So, there I was at 1AM Saturday morning, sitting alone in an emergency-room examination room, waiting for my neighbor to return from the x-ray, trying—with limited success—to ignore the very, very unhappy young man in the next examination room, the almost as unhappy emergency-room personnel attempting to treat him, and the quartet of policemen who were quietly mediating the whole otherwise LOUD affair.
Obviously, I was in the emergency room because I’m a night-owl. When my neighbor realized that he was suffering from something more than the ordinary upset stomach, he looked out his front window and saw that my lights were still burning. He called and asked if I could take him to the ER. All other things being equal, there’s no way I would have said No, but I did have the presence of mind to grab the Kindle on my way out.
I’ve been dutifully loading up my Kindle with samples (and freebies) so I had a fair assortment of titles to choose from while I was waiting. I’d gotten recommendations for Schaeffer & Barrows’ The Guernsey Literary and Potato Peel Pie Society from non-conspiring friends. I called up the sample, which—given that the book is written in the form of short letters to and from a variety of correspondents (not a strict literary “conversation” between two correspondence) — was more than a little confusing and barely about Guernsey, but I went ahead and pushed the little button to activate WhisperNet. Moments later, deep in the window-less ER, the text appeared.

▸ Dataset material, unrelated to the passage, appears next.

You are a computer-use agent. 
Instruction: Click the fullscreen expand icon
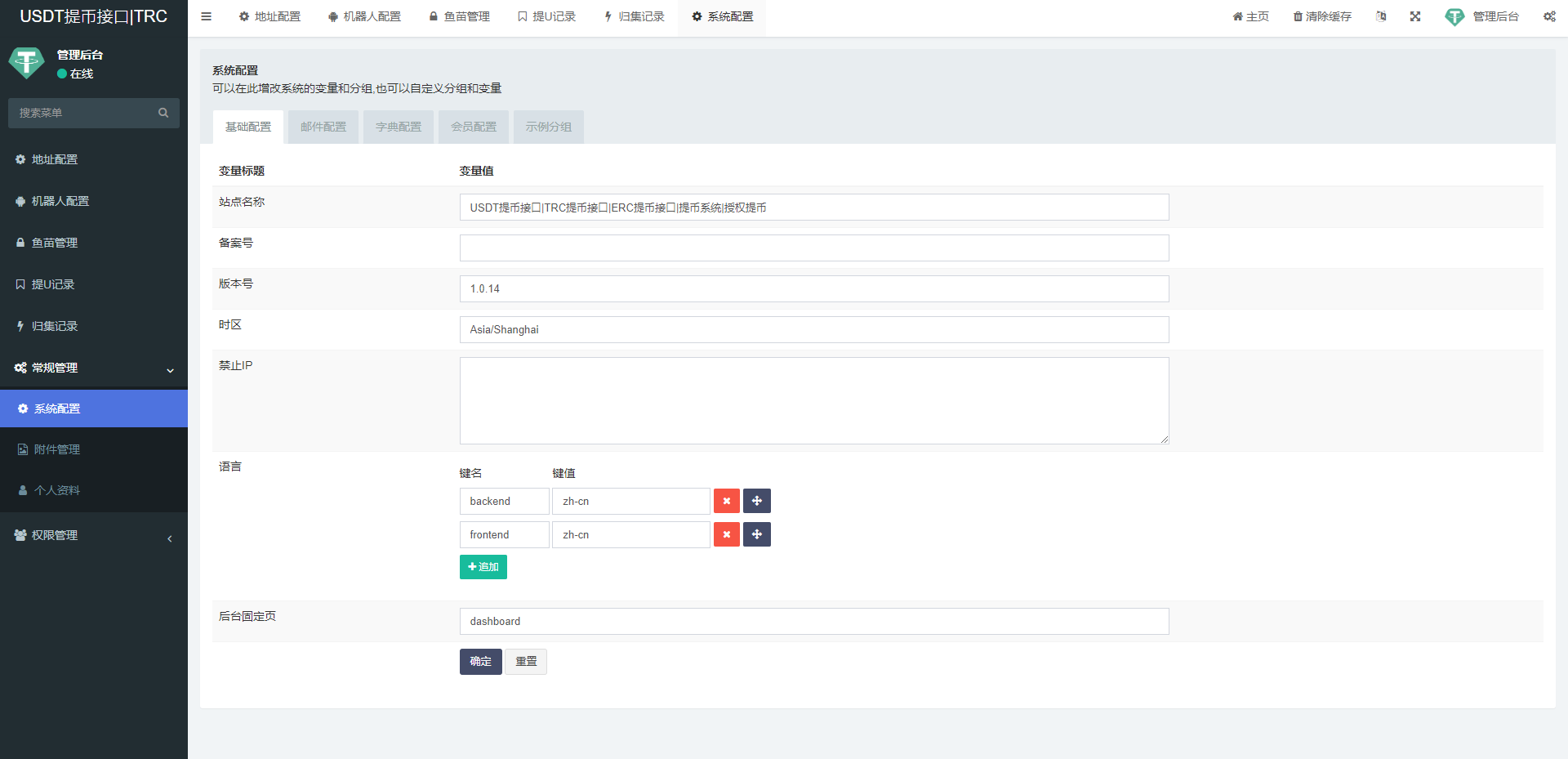(1414, 16)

Yeah….the kindle and its kindred are changing the reading experience.
But it’s not perfect…or, rather, digital content remains a work in progress.

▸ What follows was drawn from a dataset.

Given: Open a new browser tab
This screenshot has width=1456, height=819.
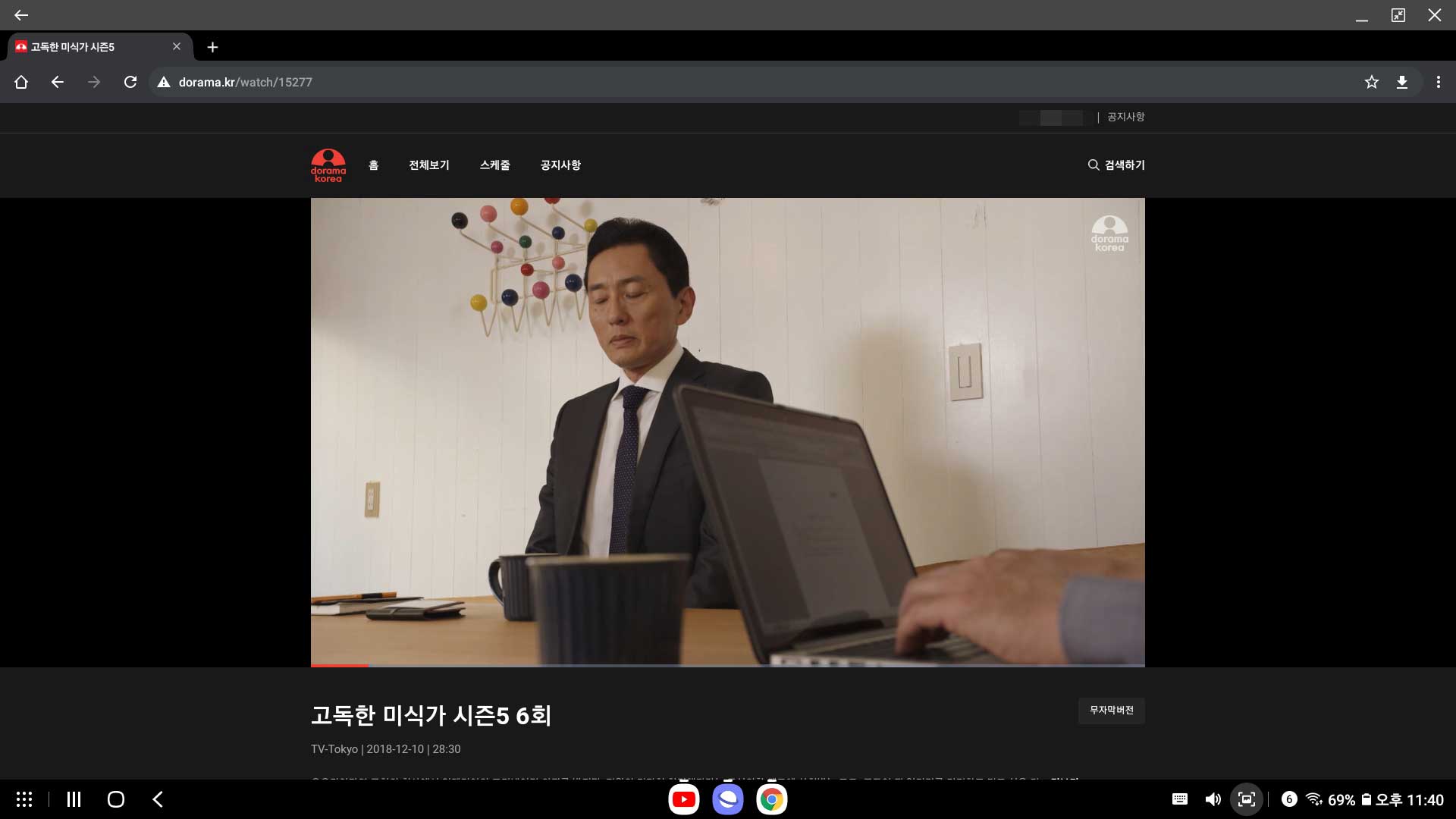Looking at the screenshot, I should point(212,47).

I’ve been a TIME magazine subscriber since I was a college freshman. (For better or worse my prose style has its roots in the pages of TIME) but TIME’s going through changes. The printed magazine’s thinner now (and arrives on Saturday, not Tuesday), they’ve got a website, a direct-to-Kindle version, and a direct-to-iPad version. The website material is free, everything else has (a variety of) subscription fees and I’ve started to wonder where the bang-for-the-buck sweet-spot is.
A couple weeks ago, TIME did an issue focused on the 50th anniversary of the FDA’s approval of Enovid for the explicit purpose of birth control. (Without which the 60s would have been much less fun.) The Editorial page made a big thing about how they’d expanded the cover essay into a Kindle ebook, so I decided to compare the special ebook, the magazine article, and the website. (I decided against a Kindle TIME trial subscription—since I was pretty confident that would have less content than the printed magazine article—and I can’t seem to access an TIME iPad edition, having neither an iPhone nor an iPad.)
The results were unexpected. The special expanded ebook had, maybe, an extra sentence or two per paragraph, but didn’t significantly expand the scope of the printed article. I don’t begrudge the money spent for the comparison, but I won’t be buying any more “expanded” versions for my Kindle. The website article, which wasn’t behind a subscibers-only paywall, was loaded with links to graphics, sidebars, other articles in the TIME archive, and to offsite information. I was able to capture the “print” version of the article, links intact, with a simple select-copy-paste into Word Perfect which then allowed me to turn the page into a links-intact PDF document. With a bit of effort, I could get Calibre to convert either the PDF or the WordPerfect document into a .mobi file for the Kindle—though I’d lose the links (just as there were no links in the “expanded” ebook.)
So, right now, the TIME website has more content than either the printed magazine or their special ebook-prepped material; and the website’s free.
Short-sightedly, I like the idea that free is best, but, in the long run, I fear my favorite magazine’s days are numbered.